## Exercise brief:
Having found the line containing "The width and height of the screenshot is (690, 431)." in the records below, copy that line and each later one exactly, dropping pictures.

## Collected data entries:
═══

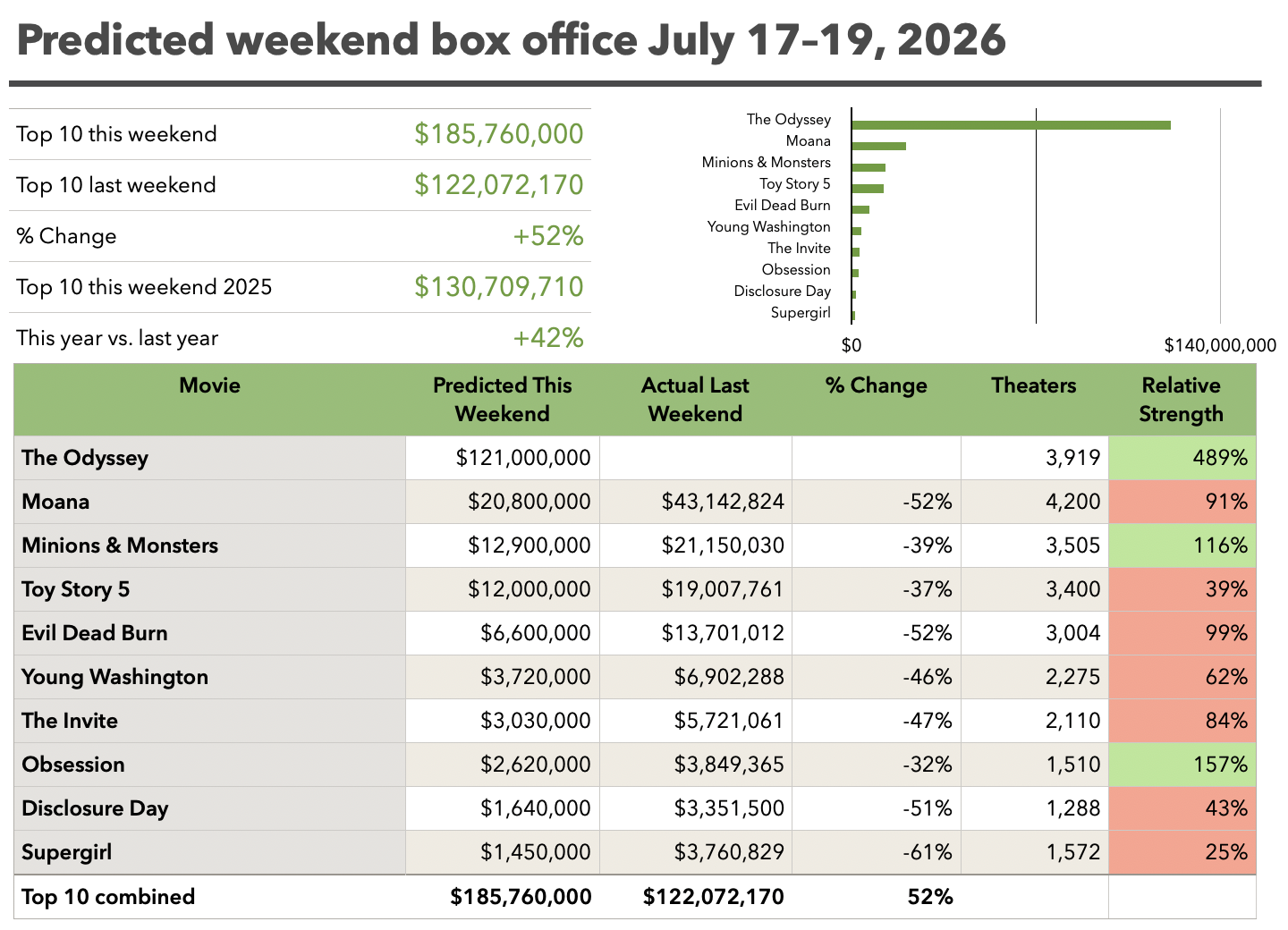Select Obsession's 157% relative strength cell

pyautogui.click(x=1182, y=765)
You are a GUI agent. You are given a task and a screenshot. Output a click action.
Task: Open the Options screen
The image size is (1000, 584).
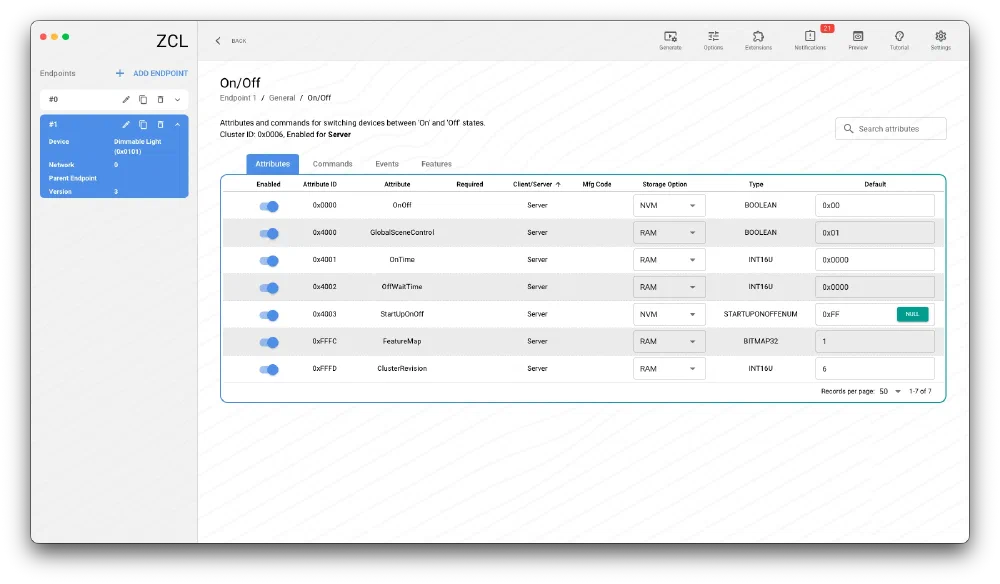click(713, 39)
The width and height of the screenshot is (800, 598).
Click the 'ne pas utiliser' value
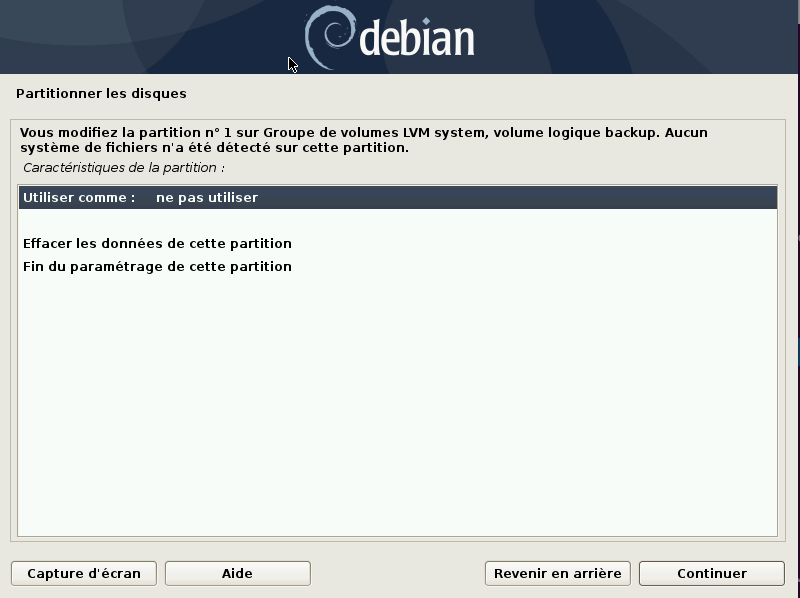coord(207,198)
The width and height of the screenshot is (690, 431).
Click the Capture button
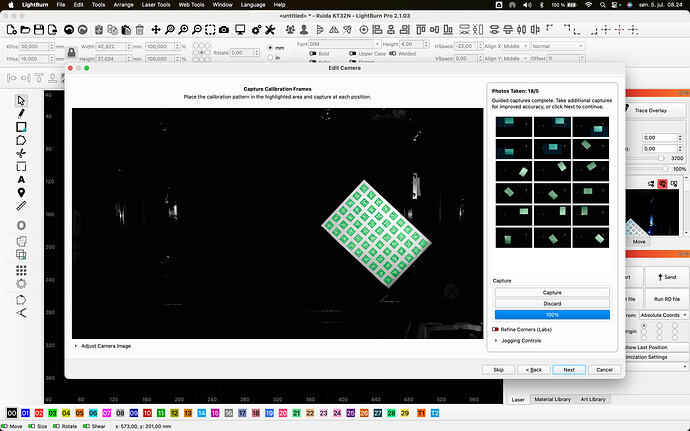(x=552, y=292)
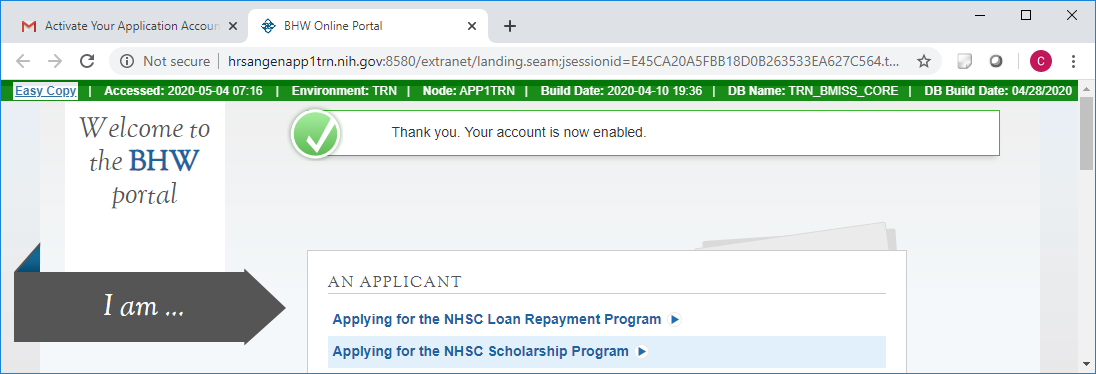Click the profile avatar letter C
The height and width of the screenshot is (374, 1096).
1040,62
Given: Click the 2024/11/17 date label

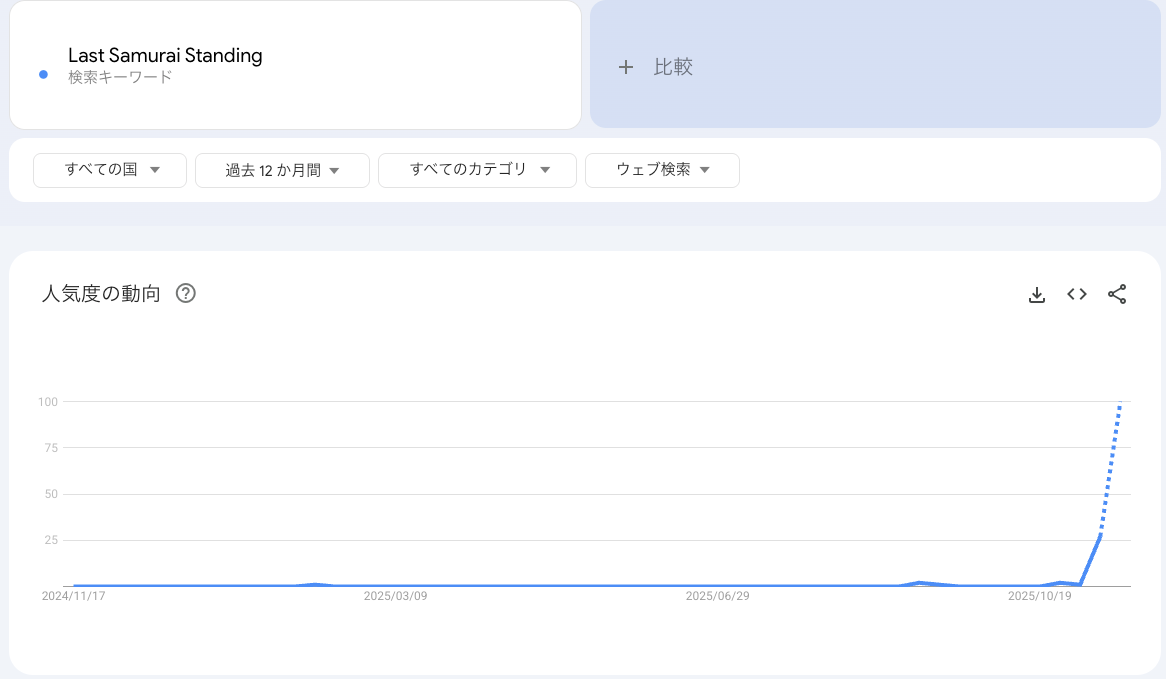Looking at the screenshot, I should pyautogui.click(x=75, y=595).
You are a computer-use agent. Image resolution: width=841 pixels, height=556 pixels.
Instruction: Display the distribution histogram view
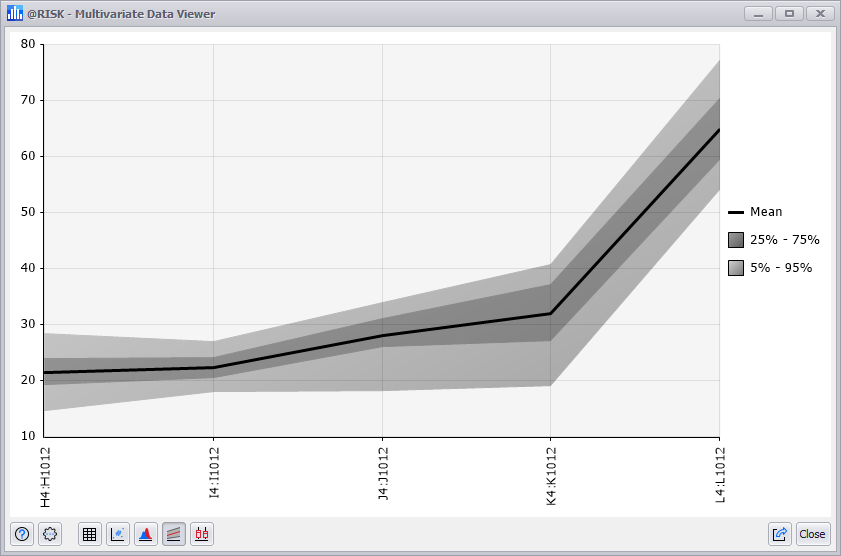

═══

## Output of the exercise:
The width and height of the screenshot is (690, 431).
Click the Capture button
(x=552, y=292)
Click the profile avatar letter C
The height and width of the screenshot is (374, 1096).
1040,62
Given: Click the 2024/11/17 date label

Looking at the screenshot, I should pyautogui.click(x=75, y=595).
You are a computer-use agent. Image resolution: width=841 pixels, height=556 pixels.
Instruction: Display the distribution histogram view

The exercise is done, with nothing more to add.